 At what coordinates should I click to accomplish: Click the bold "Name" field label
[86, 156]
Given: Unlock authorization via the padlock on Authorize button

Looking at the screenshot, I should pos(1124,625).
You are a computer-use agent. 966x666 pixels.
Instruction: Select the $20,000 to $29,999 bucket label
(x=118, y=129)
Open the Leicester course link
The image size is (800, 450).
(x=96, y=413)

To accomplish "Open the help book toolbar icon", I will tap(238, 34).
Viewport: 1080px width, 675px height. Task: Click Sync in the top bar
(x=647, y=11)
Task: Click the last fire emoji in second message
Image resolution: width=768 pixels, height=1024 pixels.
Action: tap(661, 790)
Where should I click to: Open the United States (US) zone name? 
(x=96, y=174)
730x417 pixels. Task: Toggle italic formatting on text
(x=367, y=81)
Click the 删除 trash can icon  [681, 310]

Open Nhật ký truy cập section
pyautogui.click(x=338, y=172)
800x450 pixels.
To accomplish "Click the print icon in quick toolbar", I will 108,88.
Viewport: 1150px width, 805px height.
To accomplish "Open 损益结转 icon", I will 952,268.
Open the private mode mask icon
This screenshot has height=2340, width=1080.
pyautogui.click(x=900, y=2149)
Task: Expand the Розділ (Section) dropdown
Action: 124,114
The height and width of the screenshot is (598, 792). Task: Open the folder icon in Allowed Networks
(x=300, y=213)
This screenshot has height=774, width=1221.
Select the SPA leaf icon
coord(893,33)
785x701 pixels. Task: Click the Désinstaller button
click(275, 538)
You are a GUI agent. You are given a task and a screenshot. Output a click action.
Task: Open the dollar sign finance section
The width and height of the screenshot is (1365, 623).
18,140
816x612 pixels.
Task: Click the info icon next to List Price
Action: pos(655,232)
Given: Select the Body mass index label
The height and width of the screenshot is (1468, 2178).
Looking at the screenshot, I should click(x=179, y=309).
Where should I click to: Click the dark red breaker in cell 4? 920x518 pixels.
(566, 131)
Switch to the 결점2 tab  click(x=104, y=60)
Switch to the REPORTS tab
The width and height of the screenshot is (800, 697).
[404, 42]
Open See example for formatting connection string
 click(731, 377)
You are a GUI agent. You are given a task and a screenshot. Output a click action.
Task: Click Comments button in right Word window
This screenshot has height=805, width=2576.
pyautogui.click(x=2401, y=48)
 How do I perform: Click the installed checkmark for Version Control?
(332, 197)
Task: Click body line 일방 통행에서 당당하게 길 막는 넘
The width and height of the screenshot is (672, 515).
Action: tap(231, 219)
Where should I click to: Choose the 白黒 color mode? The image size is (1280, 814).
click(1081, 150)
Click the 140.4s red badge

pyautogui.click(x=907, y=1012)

────────

EXERCISE OBJECTIVE: All records above must be returned exactly as they appear.

ANSWER TO THE PROBLEM:
 At what coordinates should I click to accomplish: Click the bold "Name" field label
[86, 156]
Given: Unlock authorization via the padlock on Authorize button

Looking at the screenshot, I should pos(1124,625).
You are a computer-use agent. 966x666 pixels.
Instruction: Select the $20,000 to $29,999 bucket label
(x=118, y=129)
Open the Leicester course link
The image size is (800, 450).
(x=96, y=413)

To accomplish "Open the help book toolbar icon", I will tap(238, 34).
Viewport: 1080px width, 675px height. Task: Click Sync in the top bar
(x=647, y=11)
Task: Click the last fire emoji in second message
Image resolution: width=768 pixels, height=1024 pixels.
Action: tap(661, 790)
Where should I click to: Open the United States (US) zone name? 
(x=96, y=174)
730x417 pixels. Task: Toggle italic formatting on text
(x=367, y=81)
Click the 删除 trash can icon  [681, 310]

Open Nhật ký truy cập section
pyautogui.click(x=338, y=172)
800x450 pixels.
To accomplish "Click the print icon in quick toolbar", I will 108,88.
Viewport: 1150px width, 805px height.
To accomplish "Open 损益结转 icon", I will 952,268.
Open the private mode mask icon
This screenshot has height=2340, width=1080.
pyautogui.click(x=900, y=2149)
Task: Expand the Розділ (Section) dropdown
Action: 124,114
The height and width of the screenshot is (598, 792). Task: Open the folder icon in Allowed Networks
(x=300, y=213)
This screenshot has height=774, width=1221.
Select the SPA leaf icon
coord(893,33)
785x701 pixels. Task: Click the Désinstaller button
click(275, 538)
You are a GUI agent. You are given a task and a screenshot. Output a click action.
Task: Open the dollar sign finance section
The width and height of the screenshot is (1365, 623).
18,140
816x612 pixels.
Task: Click the info icon next to List Price
Action: pos(655,232)
Given: Select the Body mass index label
The height and width of the screenshot is (1468, 2178).
Looking at the screenshot, I should click(x=179, y=309).
Where should I click to: Click the dark red breaker in cell 4? 920x518 pixels.
(566, 131)
Switch to the 결점2 tab  click(x=104, y=60)
Switch to the REPORTS tab
The width and height of the screenshot is (800, 697).
[404, 42]
Open See example for formatting connection string
 click(731, 377)
You are a GUI agent. You are given a task and a screenshot. Output a click action.
Task: Click Comments button in right Word window
This screenshot has height=805, width=2576.
pyautogui.click(x=2401, y=48)
 How do I perform: Click the installed checkmark for Version Control?
(332, 197)
Task: Click body line 일방 통행에서 당당하게 길 막는 넘
The width and height of the screenshot is (672, 515).
Action: tap(231, 219)
Where should I click to: Choose the 白黒 color mode? The image size is (1280, 814).
click(1081, 150)
Click the 140.4s red badge

pyautogui.click(x=907, y=1012)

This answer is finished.